WORK TO COMPLETE ::
What you return should be the lines from the one with "笛吹市 (44, 1241)" through the one with "[SEARCH] (764, 219)" in the data below, reproduced exactly with both ends, and no pictures at all.

RECORDS SHOWN ::
=== Begin Enclosure ===

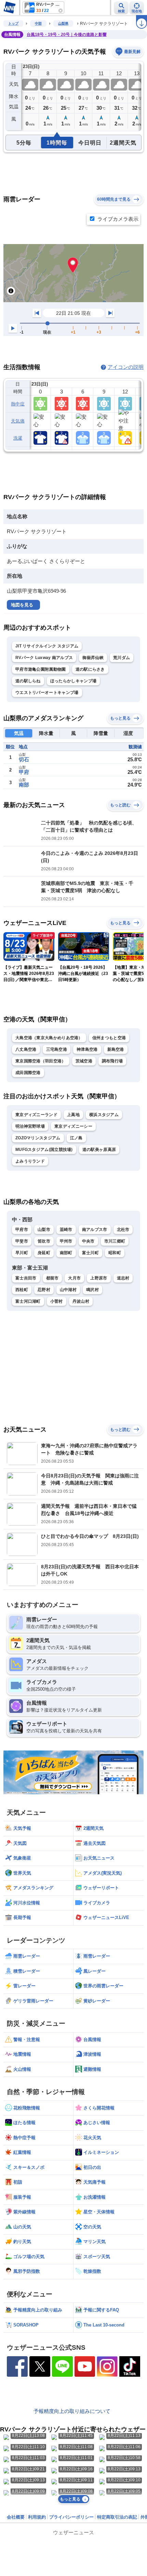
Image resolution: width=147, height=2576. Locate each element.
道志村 (123, 1278)
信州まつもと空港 (109, 1037)
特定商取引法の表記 (117, 2517)
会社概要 (16, 2517)
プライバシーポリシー (71, 2517)
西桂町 (21, 1289)
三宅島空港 (56, 1049)
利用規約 (37, 2517)
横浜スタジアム (104, 1114)
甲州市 (66, 1241)
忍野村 (44, 1289)
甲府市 (21, 1229)
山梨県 (63, 23)
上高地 (73, 1114)
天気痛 (18, 421)
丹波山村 (80, 1301)
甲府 (24, 772)
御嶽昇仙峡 (93, 657)
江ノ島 (76, 1138)
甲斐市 (21, 1241)
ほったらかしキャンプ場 (73, 681)
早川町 (21, 1252)
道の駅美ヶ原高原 (99, 1149)
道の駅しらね (28, 681)
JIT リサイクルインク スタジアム (46, 646)
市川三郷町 (114, 1241)
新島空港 (115, 1049)
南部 (24, 784)
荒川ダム (121, 657)
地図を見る (22, 604)
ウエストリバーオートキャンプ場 (47, 692)
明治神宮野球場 (30, 1126)
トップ (13, 23)
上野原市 (98, 1278)
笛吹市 (44, 1241)
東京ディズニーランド (36, 1114)
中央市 (88, 1241)
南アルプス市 (94, 1229)
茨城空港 (84, 1061)
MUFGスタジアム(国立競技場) (44, 1149)
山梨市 (44, 1229)
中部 (38, 23)
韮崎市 (66, 1229)
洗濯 (18, 438)
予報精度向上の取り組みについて (72, 2411)
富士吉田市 (26, 1278)
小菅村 (56, 1301)
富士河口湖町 (28, 1301)
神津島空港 (87, 1049)
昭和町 (114, 1252)
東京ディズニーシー (73, 1126)
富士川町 (90, 1252)
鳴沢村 (92, 1289)
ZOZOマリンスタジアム (38, 1138)
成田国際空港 (28, 1072)
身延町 (44, 1252)
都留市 (52, 1278)
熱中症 (18, 404)
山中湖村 (68, 1289)
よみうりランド (30, 1161)
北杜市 (123, 1229)
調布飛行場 (112, 1061)
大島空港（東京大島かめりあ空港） (49, 1037)
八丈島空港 (26, 1049)
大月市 (74, 1278)
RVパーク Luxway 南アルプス (44, 657)
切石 (24, 759)
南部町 (66, 1252)
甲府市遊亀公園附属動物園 (40, 669)
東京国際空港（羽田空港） (40, 1061)
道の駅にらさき (90, 669)
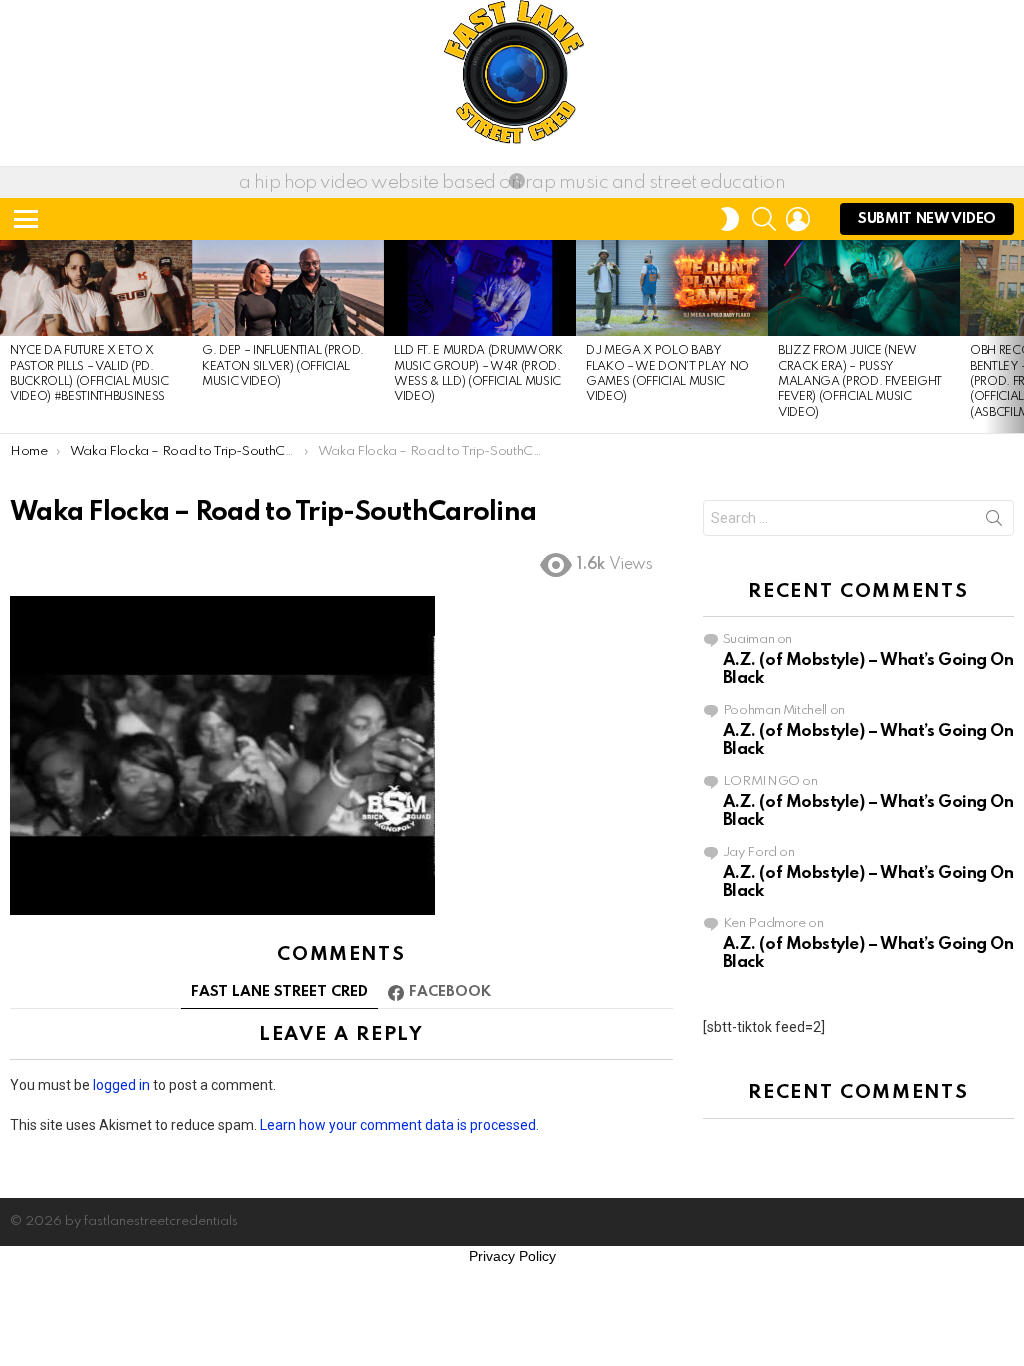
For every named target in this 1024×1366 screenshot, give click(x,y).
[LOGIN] (798, 219)
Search (994, 522)
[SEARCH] (764, 219)
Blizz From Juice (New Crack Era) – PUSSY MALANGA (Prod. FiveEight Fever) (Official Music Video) (860, 382)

=== End Enclosure ===

EXERCISE SOLUTION ::
笛吹市 (44, 1241)
東京ディズニーランド (36, 1114)
中央市 (88, 1241)
南アルプス市 (94, 1229)
茨城空港 (84, 1061)
MUFGスタジアム(国立競技場) (44, 1149)
山梨市 (44, 1229)
中部 (38, 23)
韮崎市 (66, 1229)
洗濯 (18, 438)
予報精度向上の取り組みについて (72, 2411)
富士吉田市 (26, 1278)
小菅村 (56, 1301)
富士河口湖町 (28, 1301)
神津島空港 (87, 1049)
昭和町 (114, 1252)
東京ディズニーシー (73, 1126)
富士川町 (90, 1252)
鳴沢村 (92, 1289)
ZOZOマリンスタジアム (38, 1138)
成田国際空港 (28, 1072)
身延町 (44, 1252)
都留市 (52, 1278)
熱中症 (18, 404)
山中湖村 (68, 1289)
よみうりランド (30, 1161)
北杜市 (123, 1229)
調布飛行場 (112, 1061)
大島空港（東京大島かめりあ空港） (49, 1037)
八丈島空港 (26, 1049)
大月市 (74, 1278)
RVパーク Luxway 南アルプス (44, 657)
切石 (24, 759)
南部町 (66, 1252)
甲府市遊亀公園附属動物園 (40, 669)
東京国際空港（羽田空港） (40, 1061)
道の駅にらさき (90, 669)
For every named target in this 1024×1366 screenshot, give click(x,y).
[LOGIN] (798, 219)
Search (994, 522)
[SEARCH] (764, 219)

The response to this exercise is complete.